Original source: hash-index-storage-bitcask-_rebuild_index

Function: rebuildindex in hash-index-storage/bitcask.py

Date: 2026-05-28

Time: 18:57

`BitcaskStore.rebuildindex`

Purpose

This is the startup recovery method for the Bitcask store. When a BitcaskStore is opened against an existing data directory, rebuildindex reconstructs the in-memory hash index (self.keydir) by replaying all data files from disk. This is necessary because Bitcask's entire read path depends on the in-memory index — without it, the store has no way to locate any key's value on disk.

It exists because Bitcask trades startup cost for runtime simplicity: the index is never persisted as a standalone structure (except via optional hint files), so it must be rebuilt on every open.

Contract

Preconditions:

self.keydir is empty (or at least expected to be overwritten) — the method populates it additively without clearing first.
self.datadir exists and contains valid .data files for each ID in fileids.
self.filehandles is initialized (empty dict is fine — readers are opened lazily by get_reader).

Postconditions:

self.keydir contains exactly one KeyEntry per live key across all processed files. Tombstoned keys are absent.
Files are processed in ascending ID order, so later files' entries overwrite earlier ones — matching Bitcask's append-only semantics where the latest write wins.

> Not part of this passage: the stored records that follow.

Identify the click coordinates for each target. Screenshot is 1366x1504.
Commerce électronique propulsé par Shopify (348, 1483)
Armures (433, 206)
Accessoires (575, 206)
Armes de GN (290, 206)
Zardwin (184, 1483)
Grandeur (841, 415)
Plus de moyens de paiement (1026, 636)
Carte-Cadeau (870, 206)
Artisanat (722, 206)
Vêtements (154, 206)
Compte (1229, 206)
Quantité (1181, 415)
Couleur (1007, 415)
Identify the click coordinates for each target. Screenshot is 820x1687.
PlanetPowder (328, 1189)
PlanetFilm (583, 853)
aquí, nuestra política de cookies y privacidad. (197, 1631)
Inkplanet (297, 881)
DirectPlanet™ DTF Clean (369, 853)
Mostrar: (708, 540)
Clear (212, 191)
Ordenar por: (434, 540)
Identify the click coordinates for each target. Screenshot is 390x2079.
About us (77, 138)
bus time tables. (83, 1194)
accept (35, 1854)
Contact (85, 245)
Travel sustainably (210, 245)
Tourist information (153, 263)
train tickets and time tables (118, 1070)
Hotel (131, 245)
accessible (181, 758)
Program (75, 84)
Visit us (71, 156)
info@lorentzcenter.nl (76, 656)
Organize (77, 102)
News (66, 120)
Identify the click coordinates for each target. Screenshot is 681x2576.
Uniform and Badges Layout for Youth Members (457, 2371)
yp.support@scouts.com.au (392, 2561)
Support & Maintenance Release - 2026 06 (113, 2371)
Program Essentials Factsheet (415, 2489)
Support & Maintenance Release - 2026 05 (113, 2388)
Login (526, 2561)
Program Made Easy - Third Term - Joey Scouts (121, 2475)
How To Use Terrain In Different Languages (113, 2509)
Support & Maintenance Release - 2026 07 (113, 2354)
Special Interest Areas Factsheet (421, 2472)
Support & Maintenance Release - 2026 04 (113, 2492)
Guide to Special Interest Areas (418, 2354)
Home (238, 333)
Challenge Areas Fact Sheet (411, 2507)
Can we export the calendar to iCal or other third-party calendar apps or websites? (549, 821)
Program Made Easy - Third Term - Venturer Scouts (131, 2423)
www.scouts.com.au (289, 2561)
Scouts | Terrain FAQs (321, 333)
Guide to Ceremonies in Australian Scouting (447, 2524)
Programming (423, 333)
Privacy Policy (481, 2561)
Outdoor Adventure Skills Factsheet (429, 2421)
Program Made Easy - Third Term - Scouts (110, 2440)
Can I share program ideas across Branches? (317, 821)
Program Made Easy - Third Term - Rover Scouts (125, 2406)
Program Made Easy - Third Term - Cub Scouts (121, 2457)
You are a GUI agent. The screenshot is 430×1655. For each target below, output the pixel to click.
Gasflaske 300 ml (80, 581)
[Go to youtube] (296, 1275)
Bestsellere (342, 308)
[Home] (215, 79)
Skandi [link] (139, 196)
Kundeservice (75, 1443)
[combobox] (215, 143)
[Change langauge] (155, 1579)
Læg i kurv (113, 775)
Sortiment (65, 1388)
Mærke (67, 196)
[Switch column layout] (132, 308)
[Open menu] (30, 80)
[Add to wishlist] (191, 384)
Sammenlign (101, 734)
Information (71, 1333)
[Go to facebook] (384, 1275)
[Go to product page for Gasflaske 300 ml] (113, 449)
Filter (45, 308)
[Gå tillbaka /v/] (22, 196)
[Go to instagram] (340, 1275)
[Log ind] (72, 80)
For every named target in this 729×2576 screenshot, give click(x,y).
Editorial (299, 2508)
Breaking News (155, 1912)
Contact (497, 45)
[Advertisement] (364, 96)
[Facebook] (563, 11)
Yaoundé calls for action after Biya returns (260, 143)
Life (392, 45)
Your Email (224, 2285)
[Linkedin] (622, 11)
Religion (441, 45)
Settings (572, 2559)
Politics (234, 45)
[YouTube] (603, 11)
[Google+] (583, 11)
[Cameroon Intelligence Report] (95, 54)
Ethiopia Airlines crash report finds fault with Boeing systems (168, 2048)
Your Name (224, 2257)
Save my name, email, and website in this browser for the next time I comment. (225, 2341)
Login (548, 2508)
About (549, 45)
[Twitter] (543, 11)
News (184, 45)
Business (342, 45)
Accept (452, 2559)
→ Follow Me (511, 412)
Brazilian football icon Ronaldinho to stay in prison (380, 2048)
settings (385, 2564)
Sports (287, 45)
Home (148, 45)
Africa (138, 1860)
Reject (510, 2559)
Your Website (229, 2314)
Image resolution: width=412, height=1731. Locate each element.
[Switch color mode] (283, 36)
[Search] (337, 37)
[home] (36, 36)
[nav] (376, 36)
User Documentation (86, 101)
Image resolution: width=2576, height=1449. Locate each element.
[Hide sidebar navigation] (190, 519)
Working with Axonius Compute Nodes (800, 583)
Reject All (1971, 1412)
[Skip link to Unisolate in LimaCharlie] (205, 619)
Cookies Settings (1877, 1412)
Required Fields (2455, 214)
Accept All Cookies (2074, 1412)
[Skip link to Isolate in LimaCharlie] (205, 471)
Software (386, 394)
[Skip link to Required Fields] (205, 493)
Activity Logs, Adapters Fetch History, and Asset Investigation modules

Invariant: After completion, for every key k in self.keydir, keydir[k] points to the most recent non-tombstone record for k across all scanned files.

Parameters

| Parameter | Type | Description |

|-----------|------|-------------|

| file_ids | list[int] | Numeric IDs of data files to scan (e.g., [0, 1, 3] corresponding to 0.data, 1.data, 3.data). Gaps are fine. The list does not need to be pre-sorted — the method sorts it internally. |

Edge cases:

Empty list: the loop body never executes; keydir stays empty. This is valid but never happens in practice — the caller (_init) only calls this when existingids is non-empty.
Single-element list: works correctly, just scans one file.

Return Value

None. The method mutates self.keydir in place.

Algorithm

1. Sort file IDs — sorted(file_ids) ensures files are processed oldest-first. This is critical: if key "x" appears in both file 0 and file 2, file 2's entry overwrites file 0's, leaving the latest value in the index.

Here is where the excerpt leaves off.